• **TASK**:
Copy the records from their beginning through the line containing "pyautogui.click(x=370, y=148)", both ends included, swapping "troubleshooting" for "diagnostics" and changing nothing else.

• **GIVEN ENTRIES**:
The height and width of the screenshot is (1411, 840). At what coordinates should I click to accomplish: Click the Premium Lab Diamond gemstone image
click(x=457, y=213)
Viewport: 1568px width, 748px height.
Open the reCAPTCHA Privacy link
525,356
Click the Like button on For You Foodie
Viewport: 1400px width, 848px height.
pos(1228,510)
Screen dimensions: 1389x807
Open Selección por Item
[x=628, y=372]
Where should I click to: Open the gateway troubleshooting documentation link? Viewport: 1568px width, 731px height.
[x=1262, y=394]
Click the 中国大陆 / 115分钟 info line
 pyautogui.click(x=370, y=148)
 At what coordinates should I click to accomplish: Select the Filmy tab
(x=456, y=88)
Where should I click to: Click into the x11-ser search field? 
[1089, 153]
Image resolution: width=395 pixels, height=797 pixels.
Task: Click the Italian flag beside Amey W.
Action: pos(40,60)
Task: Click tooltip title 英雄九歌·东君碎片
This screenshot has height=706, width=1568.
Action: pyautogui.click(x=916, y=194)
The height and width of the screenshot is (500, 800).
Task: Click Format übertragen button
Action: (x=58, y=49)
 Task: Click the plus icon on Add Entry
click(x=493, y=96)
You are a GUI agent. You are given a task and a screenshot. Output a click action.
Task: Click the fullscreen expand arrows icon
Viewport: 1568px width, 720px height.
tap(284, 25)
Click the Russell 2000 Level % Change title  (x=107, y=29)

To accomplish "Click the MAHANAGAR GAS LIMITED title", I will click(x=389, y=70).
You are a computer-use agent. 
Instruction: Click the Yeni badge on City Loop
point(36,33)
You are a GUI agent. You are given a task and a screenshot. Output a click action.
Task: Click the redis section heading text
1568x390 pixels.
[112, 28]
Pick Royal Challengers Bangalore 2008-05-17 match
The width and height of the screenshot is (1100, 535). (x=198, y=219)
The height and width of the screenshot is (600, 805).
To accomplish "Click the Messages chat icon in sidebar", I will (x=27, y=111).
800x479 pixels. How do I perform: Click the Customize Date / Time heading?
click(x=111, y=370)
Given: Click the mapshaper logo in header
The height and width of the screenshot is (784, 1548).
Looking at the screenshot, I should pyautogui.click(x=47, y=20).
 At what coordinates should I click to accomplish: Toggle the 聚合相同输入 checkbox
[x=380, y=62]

• **ANSWER TO THIS TASK**:
The height and width of the screenshot is (1411, 840). At what coordinates should I click to accomplish: Click the Premium Lab Diamond gemstone image
click(x=457, y=213)
Viewport: 1568px width, 748px height.
Open the reCAPTCHA Privacy link
525,356
Click the Like button on For You Foodie
Viewport: 1400px width, 848px height.
pos(1228,510)
Screen dimensions: 1389x807
Open Selección por Item
[x=628, y=372]
Where should I click to: Open the gateway diagnostics documentation link? Viewport: 1568px width, 731px height.
[x=1262, y=394]
Click the 中国大陆 / 115分钟 info line
 pyautogui.click(x=370, y=148)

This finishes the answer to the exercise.